— TAREFAS PEDIDAS —
**A)** No texto sobre Pedro Bianchi Prata no Dakar, reescreva o trecho de "A Husqvarna volta" até "com empresas nacionais.", renomeando "Husqvarna" para "KTM".
**B)** Prossiga o texto sobre Pedro Bianchi Prata no Dakar a partir do ponto em que ele termina.

┌─ SEGMENTO DO DOCUMENTO

Totalista no Dakar sul-americano, Pedro Bianchi Prata vai para a sua sexta participação na ‘nova’ versão do evento (além de um Lisboa-Dakar) e como tal já acumulou uma experiência significativa na mais importante prova do TT mundial. Contudo, o piloto portuense tem até ao momento o 30º lugar como melhor resultado, classificação que pretende melhorar na edição deste ano, sobretudo depois de uma época em que se sagrou campeão europeu de Bajas. “Sei que tenho capacidade para terminar no top-20”, refere Bianchi Prata. “No ano passado perdi oito horas ao quinto dia de prova, devido a um furo no radiador, mas depois cheguei a ser quarto numa etapa. O Dakar é sempre a prova mais imprevisível do mundo mas, se tudo correr dentro da normalidade, acredito que tenho condições para andar mais à frente”.
A Husqvarna volta a ser a máquina utilizada em 2014, num modelo que recebeu pequenas melhorias ao nível da fiabilidade e que continua a receber um kit de peças totalmente desenvolvido pela equipa de Bianchi Prata, em conjunto com empresas nacionais.

└─
┌─ EXCERTOS DE DADOS

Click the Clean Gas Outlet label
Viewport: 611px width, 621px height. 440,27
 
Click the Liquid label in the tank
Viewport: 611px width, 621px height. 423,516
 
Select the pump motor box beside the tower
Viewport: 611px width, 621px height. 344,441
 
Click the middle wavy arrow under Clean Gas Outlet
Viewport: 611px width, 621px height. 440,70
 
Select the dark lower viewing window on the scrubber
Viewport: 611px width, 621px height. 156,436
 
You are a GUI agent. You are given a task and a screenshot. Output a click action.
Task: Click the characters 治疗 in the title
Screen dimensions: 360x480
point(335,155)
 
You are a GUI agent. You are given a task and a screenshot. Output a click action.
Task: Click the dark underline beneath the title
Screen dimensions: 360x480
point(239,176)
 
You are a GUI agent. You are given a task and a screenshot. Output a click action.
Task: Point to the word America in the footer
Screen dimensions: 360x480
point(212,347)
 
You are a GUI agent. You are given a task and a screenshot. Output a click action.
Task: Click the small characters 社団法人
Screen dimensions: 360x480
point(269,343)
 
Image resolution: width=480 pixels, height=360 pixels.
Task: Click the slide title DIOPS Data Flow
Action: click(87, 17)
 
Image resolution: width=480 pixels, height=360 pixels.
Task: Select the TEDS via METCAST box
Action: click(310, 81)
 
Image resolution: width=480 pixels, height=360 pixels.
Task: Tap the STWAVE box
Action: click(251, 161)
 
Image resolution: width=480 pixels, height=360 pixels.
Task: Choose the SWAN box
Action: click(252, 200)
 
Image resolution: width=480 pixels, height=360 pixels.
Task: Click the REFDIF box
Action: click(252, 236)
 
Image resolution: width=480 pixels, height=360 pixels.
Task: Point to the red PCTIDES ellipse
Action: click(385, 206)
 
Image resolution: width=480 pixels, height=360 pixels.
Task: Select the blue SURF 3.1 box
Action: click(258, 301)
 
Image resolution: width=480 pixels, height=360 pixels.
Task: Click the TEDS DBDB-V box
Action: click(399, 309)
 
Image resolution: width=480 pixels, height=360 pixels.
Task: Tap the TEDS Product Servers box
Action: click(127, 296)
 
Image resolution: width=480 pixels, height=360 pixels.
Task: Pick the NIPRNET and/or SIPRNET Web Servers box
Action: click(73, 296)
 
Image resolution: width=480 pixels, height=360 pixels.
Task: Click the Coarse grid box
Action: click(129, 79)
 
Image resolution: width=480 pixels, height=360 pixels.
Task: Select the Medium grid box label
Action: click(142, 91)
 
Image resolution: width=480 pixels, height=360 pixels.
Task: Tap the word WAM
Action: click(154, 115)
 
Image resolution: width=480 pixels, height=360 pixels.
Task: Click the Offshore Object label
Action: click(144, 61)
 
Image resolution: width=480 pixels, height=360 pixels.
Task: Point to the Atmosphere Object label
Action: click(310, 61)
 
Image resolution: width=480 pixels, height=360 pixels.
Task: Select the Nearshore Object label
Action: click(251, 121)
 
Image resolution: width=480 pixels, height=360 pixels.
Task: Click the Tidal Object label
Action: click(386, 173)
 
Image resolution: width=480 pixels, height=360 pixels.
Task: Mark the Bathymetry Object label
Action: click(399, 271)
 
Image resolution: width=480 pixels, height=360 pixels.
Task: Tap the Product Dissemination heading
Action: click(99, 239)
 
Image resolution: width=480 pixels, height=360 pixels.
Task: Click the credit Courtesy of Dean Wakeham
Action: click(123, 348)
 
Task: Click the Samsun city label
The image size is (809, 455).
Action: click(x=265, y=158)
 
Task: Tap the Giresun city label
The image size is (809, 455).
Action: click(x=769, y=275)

└─

— PROBLEMAS RESOLVIDOS —
**A)**
A KTM volta a ser a máquina utilizada em 2014, num modelo que recebeu pequenas melhorias ao nível da fiabilidade e que continua a receber um kit de peças totalmente desenvolvido pela equipa de Bianchi Prata, em conjunto com empresas nacionais.

**B)**
Victor Oliveira no seio da equipa de Bianchi Prata
Também Victor Oliveira estará aos comandos da uma Husqvarna da equipa, que este ano voltou a repetir uma iniciativa de angariação de apoios monetários e onde qualquer interessado poderá colocar o seu nome ou logotipo de empresa nas motos de corrida e no camião de assistência. O ano passado, o piloto viu-se afastado da prova devido a ter fraturado os dois pulsos um mês antes da prova.
Pedro Oliveira de regresso
De regresso à grande maratona está também o veterano Pedro Oliveira que depois de dois abandonos em 2007 e 2009, e um 26º lugar em 2011, regressa agora com uma Speedbrain, assistido pela mesma estrutura alemã que inscreveu Paulo “Speedy” Gonçalves no passado. O objetivo é melhor a classificação de 2011.